Here are five other ways in which leaving the EU could risk soaring energy prices:

We would have less control over EU energy policy

A new report from Chatham House argues that the deeply integrated nature of the UK’s energy system means that we couldn’t simply switch-off the  relationship with the EU. “It would be neither possible nor desirable to ‘unplug’ the UK from Europe’s energy networks,” they argue. “A degree of continued adherence to EU market, environmental and governance rules would be inevitable.”

Exclusion from Europe’s Internal Energy Market could have a long-term negative impact

Secretary of State for Energy and Climate Change Amber Rudd said that a Brexit was likely to produce an “electric shock” for UK energy customers – with costs spiralling upwards “by at least half a billion pounds a year”. This claim was based on Vivid Economic’s report for the National Grid, which warned that if Britain was excluded from the IEM, the potential impact “could be up to £500m per year by the early 2020s”.

Brexit could make our energy supply less secure

Rudd has also stressed  the risks to energy security that a vote to Leave could entail. In a speech made last Thursday, she pointed her finger particularly in the direction of Vladamir Putin and his ability to bloc gas supplies to the UK: “As a bloc of 500 million people we have the power to force Putin’s hand. We can coordinate our response to a crisis.”

It could also choke investment into British energy infrastructure

£45bn was invested in Britain’s energy system from elsewhere in the EU in 2014. But the German industrial conglomerate Siemens, who makes hundreds of the turbines used the UK’s offshore windfarms, has warned that Brexit “could make the UK a less attractive place to do business”.

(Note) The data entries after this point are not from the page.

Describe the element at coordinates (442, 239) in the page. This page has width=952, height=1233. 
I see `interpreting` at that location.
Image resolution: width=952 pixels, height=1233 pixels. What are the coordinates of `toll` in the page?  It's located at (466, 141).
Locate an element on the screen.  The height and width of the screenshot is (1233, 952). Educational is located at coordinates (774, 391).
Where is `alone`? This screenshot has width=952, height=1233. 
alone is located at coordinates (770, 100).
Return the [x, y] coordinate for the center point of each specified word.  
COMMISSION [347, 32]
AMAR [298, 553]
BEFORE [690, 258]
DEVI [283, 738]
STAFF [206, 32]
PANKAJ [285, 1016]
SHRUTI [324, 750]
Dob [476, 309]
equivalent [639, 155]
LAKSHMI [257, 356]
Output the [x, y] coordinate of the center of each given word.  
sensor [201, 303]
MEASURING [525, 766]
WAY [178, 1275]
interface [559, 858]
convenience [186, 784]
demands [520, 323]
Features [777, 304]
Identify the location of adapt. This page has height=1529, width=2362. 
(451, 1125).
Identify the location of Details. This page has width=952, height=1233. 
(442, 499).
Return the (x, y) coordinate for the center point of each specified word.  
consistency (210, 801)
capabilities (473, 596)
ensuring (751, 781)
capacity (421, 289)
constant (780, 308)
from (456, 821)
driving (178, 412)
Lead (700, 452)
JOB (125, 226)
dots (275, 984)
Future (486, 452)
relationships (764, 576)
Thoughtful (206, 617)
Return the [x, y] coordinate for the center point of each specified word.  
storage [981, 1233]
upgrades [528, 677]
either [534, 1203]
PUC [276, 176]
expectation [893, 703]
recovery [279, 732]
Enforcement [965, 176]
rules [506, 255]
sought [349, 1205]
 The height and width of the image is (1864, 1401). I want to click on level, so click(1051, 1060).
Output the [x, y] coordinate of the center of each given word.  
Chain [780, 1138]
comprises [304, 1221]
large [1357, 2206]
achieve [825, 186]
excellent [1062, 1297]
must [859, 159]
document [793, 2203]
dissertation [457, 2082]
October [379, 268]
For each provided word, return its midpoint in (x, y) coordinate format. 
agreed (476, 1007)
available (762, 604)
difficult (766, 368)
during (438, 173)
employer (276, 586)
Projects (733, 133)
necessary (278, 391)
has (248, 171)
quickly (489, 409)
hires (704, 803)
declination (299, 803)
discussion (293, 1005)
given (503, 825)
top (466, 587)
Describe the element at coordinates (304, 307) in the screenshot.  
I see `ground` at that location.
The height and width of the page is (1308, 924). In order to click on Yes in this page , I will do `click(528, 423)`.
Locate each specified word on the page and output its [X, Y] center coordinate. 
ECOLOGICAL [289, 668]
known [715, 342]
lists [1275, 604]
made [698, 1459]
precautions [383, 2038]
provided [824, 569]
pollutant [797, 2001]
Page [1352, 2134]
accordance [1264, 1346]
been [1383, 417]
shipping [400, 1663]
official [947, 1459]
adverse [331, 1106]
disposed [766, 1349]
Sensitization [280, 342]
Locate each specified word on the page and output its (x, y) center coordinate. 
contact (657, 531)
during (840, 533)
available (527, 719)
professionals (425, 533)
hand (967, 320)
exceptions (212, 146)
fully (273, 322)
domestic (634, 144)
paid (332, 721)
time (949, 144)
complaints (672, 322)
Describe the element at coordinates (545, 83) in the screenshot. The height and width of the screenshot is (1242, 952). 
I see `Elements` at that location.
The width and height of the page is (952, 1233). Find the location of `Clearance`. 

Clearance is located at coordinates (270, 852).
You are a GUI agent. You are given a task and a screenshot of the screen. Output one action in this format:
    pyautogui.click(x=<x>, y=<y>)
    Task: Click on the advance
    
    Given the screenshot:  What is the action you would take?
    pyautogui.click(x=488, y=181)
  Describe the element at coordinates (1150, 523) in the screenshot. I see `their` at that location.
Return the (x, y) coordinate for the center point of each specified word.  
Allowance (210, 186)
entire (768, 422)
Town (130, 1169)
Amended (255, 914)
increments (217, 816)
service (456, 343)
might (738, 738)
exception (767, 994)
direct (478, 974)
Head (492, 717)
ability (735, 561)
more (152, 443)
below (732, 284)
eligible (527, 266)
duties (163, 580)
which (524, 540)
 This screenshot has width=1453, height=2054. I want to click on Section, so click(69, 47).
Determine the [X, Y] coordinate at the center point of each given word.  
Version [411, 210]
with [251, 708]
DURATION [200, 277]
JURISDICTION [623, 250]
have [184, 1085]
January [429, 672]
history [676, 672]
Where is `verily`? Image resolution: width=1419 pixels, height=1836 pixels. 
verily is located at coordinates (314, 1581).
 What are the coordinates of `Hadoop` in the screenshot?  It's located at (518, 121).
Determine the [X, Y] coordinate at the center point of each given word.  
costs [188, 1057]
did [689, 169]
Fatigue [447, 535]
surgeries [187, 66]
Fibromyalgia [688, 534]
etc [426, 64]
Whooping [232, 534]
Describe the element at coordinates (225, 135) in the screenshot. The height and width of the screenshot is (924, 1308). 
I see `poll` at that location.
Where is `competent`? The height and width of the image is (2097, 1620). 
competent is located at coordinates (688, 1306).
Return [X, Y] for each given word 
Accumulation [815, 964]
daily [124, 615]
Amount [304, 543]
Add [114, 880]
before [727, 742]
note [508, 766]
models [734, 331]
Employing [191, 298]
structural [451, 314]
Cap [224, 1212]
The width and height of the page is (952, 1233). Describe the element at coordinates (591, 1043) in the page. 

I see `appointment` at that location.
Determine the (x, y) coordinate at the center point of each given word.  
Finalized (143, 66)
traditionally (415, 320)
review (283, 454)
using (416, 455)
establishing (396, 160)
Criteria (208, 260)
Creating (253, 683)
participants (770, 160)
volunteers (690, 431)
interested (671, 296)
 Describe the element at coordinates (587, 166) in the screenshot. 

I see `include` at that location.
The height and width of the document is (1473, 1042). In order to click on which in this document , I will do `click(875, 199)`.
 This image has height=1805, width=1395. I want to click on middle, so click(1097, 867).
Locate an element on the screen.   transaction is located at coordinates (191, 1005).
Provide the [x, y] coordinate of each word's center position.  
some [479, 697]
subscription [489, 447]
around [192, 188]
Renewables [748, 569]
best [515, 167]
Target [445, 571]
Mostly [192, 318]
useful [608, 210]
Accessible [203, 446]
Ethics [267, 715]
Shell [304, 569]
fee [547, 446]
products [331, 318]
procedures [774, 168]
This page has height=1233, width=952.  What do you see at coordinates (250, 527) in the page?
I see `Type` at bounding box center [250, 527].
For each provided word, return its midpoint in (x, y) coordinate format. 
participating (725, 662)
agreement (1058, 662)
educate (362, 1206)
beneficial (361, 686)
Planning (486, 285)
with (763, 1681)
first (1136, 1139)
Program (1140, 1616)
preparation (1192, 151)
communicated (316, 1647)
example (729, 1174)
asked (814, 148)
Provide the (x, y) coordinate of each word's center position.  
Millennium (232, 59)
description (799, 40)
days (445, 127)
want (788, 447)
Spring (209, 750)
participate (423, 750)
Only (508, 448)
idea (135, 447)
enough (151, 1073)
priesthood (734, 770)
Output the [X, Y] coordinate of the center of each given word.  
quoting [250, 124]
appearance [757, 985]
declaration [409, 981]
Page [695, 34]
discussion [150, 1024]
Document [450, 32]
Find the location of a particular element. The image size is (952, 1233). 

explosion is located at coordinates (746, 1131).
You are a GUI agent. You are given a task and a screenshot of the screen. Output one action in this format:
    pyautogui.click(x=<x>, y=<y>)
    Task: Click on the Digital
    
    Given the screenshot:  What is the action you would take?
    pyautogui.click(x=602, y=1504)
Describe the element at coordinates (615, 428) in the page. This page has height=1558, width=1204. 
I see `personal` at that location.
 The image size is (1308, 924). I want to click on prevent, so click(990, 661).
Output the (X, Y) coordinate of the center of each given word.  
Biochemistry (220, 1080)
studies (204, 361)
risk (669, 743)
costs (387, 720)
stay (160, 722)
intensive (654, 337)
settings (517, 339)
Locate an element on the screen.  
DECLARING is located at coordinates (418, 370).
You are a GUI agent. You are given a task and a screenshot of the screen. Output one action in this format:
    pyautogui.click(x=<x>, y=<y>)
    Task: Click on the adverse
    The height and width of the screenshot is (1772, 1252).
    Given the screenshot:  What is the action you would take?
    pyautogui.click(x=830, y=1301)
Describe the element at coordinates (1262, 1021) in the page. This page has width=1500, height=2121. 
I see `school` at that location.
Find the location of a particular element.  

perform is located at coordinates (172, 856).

Petrol costs would also rise

The AA has warned that leaving the EU could cause petrol prices to rise by as much 19p a litre. That’s an extra £10 every time you fill up the family car. More cautious estimates, such as that from the RAC, still see pump prices rising by £2 per tank.

The EU is an invaluable ally in the fight against Climate Change

At a speech at a solar farm in Lincolnshire last Friday, Jeremy Corbyn argued that the need for co-orinated energy policy is now greater than ever “Climate change is one of the greatest fights of our generation and, at a time when the Government has scrapped funding for green projects, it is vital that we remain in the EU so we can keep accessing valuable funding streams to protect our environment.”

Corbyn’s statement builds upon those made by Green Party MEP, Keith Taylor, whose consultations with research groups have stressed the importance of maintaining the EU’s energy efficiency directive: “Outside the EU, the government’s zeal for deregulation will put a kibosh on the progress made on energy efficiency in Britain.”

India Bourke is the New Statesman's editorial assistant.